Eight security measures as best practices
1. Use of phishing-resistant multi-factor authentication methods (MFA) such as FIDO, QR codes or physical tokens.
2. Implementation of basic Zero Trust policies such as step-up authentication when launching confidential applications, mandatory use of MFA for profile changes or setting up automatic warnings for risky user behavior.
3. Segmentation of the network to restrict the attacker's freedom of movement within the network and block access to confidential resources in the event of successful phishing.
4. Securing endpoints vulnerable to phishing and malware, as the traditional network perimeter has become obsolete as a line of defense in the cloud age. A key challenge is maintaining a complete, up-to-date inventory of users and devices.
5. Review of BYOD policies and employee device usage requirements when accessing corporate applications over the Internet. For example, minimum standards can be set to secure home office networks, such as changing the default router login data or using secure WiFi passwords.
6. Regular implementation of "phishing exercises" with live test scenarios and Red Team training sessions to strengthen the security-conscious behavior of employees and to inform about new phishing attack techniques.
7. Encouraging closer collaboration between business and IT to improve identity governance and lifecycle management of access permissions, such as immediate deprovisioning of unused accounts.
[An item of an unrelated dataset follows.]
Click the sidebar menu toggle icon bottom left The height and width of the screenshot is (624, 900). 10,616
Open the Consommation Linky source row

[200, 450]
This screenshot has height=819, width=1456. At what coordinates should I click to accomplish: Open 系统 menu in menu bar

8. Continuous verification of access permissions and execution of penetration tests as well as optimization of inefficient workflows and processes.
Conclusion
"In view of the general increase in security risks - not least due to phishing attacks - more and more companies are relying on a zero trust strategy. An identity security solution offers many of the building blocks and technologies required for efficient implementation,” explains Michael Kleist, Area Vice President DACH at CyberArk. “Identity security focuses on securing individual identities throughout the access cycle to critical resources. This means that the identity is accurately authenticated, the identity is authorized with the right permissions, and access for that identity to privileged resources is granted in a structured way. And of course the compliance requirements are also met.”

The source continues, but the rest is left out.